→ The problem:
Copy the following records word for word, with nothing changed.

→ Data excerpts:
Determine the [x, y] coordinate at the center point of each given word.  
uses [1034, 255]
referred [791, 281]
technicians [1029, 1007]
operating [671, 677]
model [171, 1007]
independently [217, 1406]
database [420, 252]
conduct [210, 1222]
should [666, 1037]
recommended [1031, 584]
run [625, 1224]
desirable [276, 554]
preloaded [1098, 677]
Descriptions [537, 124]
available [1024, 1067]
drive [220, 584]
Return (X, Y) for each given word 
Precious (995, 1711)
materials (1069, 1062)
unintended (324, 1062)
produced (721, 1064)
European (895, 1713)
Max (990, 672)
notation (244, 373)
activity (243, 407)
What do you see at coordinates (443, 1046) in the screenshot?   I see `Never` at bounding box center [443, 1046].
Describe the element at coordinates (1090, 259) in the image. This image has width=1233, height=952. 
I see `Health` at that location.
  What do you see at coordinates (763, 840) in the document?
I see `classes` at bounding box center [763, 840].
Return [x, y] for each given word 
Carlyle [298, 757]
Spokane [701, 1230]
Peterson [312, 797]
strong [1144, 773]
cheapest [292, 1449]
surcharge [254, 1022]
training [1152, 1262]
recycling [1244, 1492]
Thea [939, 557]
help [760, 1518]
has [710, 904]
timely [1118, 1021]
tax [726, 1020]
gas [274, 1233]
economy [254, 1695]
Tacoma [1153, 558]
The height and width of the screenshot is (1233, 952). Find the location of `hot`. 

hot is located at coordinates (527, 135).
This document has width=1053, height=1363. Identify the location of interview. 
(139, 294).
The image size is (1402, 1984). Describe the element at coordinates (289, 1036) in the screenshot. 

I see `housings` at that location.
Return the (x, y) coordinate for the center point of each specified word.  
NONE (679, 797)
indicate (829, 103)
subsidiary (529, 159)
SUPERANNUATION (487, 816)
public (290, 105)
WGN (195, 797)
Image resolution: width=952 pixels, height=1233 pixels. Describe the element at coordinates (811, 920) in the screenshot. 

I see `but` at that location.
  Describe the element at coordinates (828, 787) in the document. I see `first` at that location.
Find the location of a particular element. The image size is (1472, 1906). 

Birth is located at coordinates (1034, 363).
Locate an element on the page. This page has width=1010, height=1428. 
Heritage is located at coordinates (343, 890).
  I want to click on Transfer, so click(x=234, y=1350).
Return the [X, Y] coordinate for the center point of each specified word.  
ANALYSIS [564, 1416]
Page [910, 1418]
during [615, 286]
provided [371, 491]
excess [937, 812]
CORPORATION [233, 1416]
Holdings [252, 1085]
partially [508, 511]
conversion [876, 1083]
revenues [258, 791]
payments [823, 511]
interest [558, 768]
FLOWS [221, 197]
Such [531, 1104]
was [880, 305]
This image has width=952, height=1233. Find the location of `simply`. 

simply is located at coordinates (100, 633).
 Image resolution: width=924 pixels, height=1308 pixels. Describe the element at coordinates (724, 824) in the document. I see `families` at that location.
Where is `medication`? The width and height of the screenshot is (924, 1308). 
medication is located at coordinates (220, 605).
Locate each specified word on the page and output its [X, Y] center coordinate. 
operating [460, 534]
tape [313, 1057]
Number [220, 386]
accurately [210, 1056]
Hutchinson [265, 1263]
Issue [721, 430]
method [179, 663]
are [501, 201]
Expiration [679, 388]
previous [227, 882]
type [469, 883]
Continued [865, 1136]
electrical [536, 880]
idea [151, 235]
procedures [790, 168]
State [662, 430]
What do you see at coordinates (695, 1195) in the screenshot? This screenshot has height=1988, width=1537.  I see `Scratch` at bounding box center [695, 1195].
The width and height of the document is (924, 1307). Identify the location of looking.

→ Problem solution:
Determine the [x, y] coordinate at the center point of each given word.  
uses [1034, 255]
referred [791, 281]
technicians [1029, 1007]
operating [671, 677]
model [171, 1007]
independently [217, 1406]
database [420, 252]
conduct [210, 1222]
should [666, 1037]
recommended [1031, 584]
run [625, 1224]
desirable [276, 554]
preloaded [1098, 677]
Descriptions [537, 124]
available [1024, 1067]
drive [220, 584]
Return (X, Y) for each given word 
Precious (995, 1711)
materials (1069, 1062)
unintended (324, 1062)
produced (721, 1064)
European (895, 1713)
Max (990, 672)
notation (244, 373)
activity (243, 407)
What do you see at coordinates (443, 1046) in the screenshot?   I see `Never` at bounding box center [443, 1046].
Describe the element at coordinates (1090, 259) in the image. This image has width=1233, height=952. 
I see `Health` at that location.
  What do you see at coordinates (763, 840) in the document?
I see `classes` at bounding box center [763, 840].
Return [x, y] for each given word 
Carlyle [298, 757]
Spokane [701, 1230]
Peterson [312, 797]
strong [1144, 773]
cheapest [292, 1449]
surcharge [254, 1022]
training [1152, 1262]
recycling [1244, 1492]
Thea [939, 557]
help [760, 1518]
has [710, 904]
timely [1118, 1021]
tax [726, 1020]
gas [274, 1233]
economy [254, 1695]
Tacoma [1153, 558]
The height and width of the screenshot is (1233, 952). Find the location of `hot`. 

hot is located at coordinates (527, 135).
This document has width=1053, height=1363. Identify the location of interview. 
(139, 294).
The image size is (1402, 1984). Describe the element at coordinates (289, 1036) in the screenshot. 

I see `housings` at that location.
Return the (x, y) coordinate for the center point of each specified word.  
NONE (679, 797)
indicate (829, 103)
subsidiary (529, 159)
SUPERANNUATION (487, 816)
public (290, 105)
WGN (195, 797)
Image resolution: width=952 pixels, height=1233 pixels. Describe the element at coordinates (811, 920) in the screenshot. 

I see `but` at that location.
  Describe the element at coordinates (828, 787) in the document. I see `first` at that location.
Find the location of a particular element. The image size is (1472, 1906). 

Birth is located at coordinates (1034, 363).
Locate an element on the page. This page has width=1010, height=1428. 
Heritage is located at coordinates (343, 890).
  I want to click on Transfer, so click(x=234, y=1350).
Return the [X, Y] coordinate for the center point of each specified word.  
ANALYSIS [564, 1416]
Page [910, 1418]
during [615, 286]
provided [371, 491]
excess [937, 812]
CORPORATION [233, 1416]
Holdings [252, 1085]
partially [508, 511]
conversion [876, 1083]
revenues [258, 791]
payments [823, 511]
interest [558, 768]
FLOWS [221, 197]
Such [531, 1104]
was [880, 305]
This image has width=952, height=1233. Find the location of `simply`. 

simply is located at coordinates (100, 633).
 Image resolution: width=924 pixels, height=1308 pixels. Describe the element at coordinates (724, 824) in the document. I see `families` at that location.
Where is `medication`? The width and height of the screenshot is (924, 1308). 
medication is located at coordinates (220, 605).
Locate each specified word on the page and output its [X, Y] center coordinate. 
operating [460, 534]
tape [313, 1057]
Number [220, 386]
accurately [210, 1056]
Hutchinson [265, 1263]
Issue [721, 430]
method [179, 663]
are [501, 201]
Expiration [679, 388]
previous [227, 882]
type [469, 883]
Continued [865, 1136]
electrical [536, 880]
idea [151, 235]
procedures [790, 168]
State [662, 430]
What do you see at coordinates (695, 1195) in the screenshot? This screenshot has height=1988, width=1537.  I see `Scratch` at bounding box center [695, 1195].
The width and height of the document is (924, 1307). Identify the location of looking.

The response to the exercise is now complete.